Acaba de culminar, formalmente, el presidente Barack Obama. Dentro de una semana le entregará el mando de los Estados Unidos de América al presidente electo Donald Trump.

El balance de su gestión le corresponde a los ciudadanos de su país. A priori, dado el resultado de las elecciones que terminaron en derrota para el partido demócrata, hasta entonces gobernante por dos períodos, podría mirarse como negativo pero, la apreciación no se corresponde con exactitud si se analiza con más detenimiento. En votos populares la candidata Clinton obtuvo más que el magnate inmobiliario y ello pese a que el ala izquierda de su partido, la que apoyaba a Sanders, no llegó a entusiasmarse con sus propuestas.

Así, en cualquier caso, los Estados Unidos son hoy un país que se evidencia dividido y polarizado, en razón de dos maneras de entender su rol en el mundo.

Por eso cabe analizar qué ha significado para los países al sur del río Grande la presidencia Obama y qué podría significar el gobierno que está por asumir.

Destacando la relación fronteriza, con México, es evidente que las diferencias Obama-Trump son fácilmente perceptibles.

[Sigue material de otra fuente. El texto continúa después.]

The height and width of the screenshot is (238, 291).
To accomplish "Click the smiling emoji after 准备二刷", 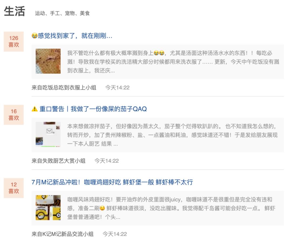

Ya han podido apreciarse después de las tensiones surgidas luego de la visita de Trump a México, por invitación de Peña Nieto y luego en relación a las amenazas proferidas contra las empresas automotrices estadounidenses que operan en México.

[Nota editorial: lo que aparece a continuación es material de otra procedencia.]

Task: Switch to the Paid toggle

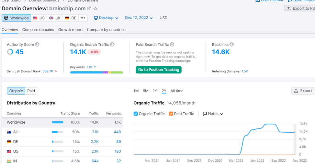Action: (31, 91)
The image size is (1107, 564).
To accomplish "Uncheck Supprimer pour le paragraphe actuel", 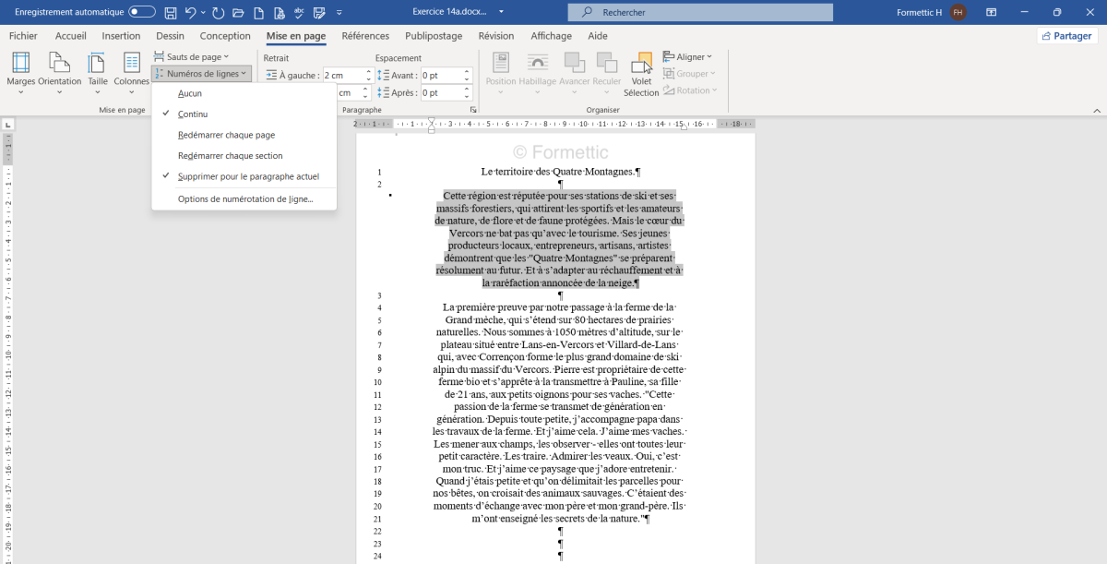I will pyautogui.click(x=248, y=176).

Igual ocurre con respecto a Cuba, país con el que se restablecieron relaciones y se produjeron visitas que generaron importantes aperturas. Ahora, de acuerdo con reiteradas declaraciones, las tensiones podrían volver y los avances conseguidos congelarse o perderse.

En cualquier caso, y esperando que Trump también asista como hizo Obama a los foros donde nuestra América se reúne, cabe precisamente recordar, con un texto del apóstol cubano José Martí, aquello a lo que se aspira: “El desdén del vecino formidable, que no la conoce, es el peligro mayor de nuestra América y urge, porque el día de la visita está próximo, que el vecino la conozca, la conozca pronto, para que no la desdeñe”.

Ojalá, sin prejuicios y sin utilizar estereotipos como argumentos para sustentar comportamientos equívocos, esas potenciales visitas sirvan para que desde el conocimiento se supere el desdén y que no sea el “americano feo” el que se muestre.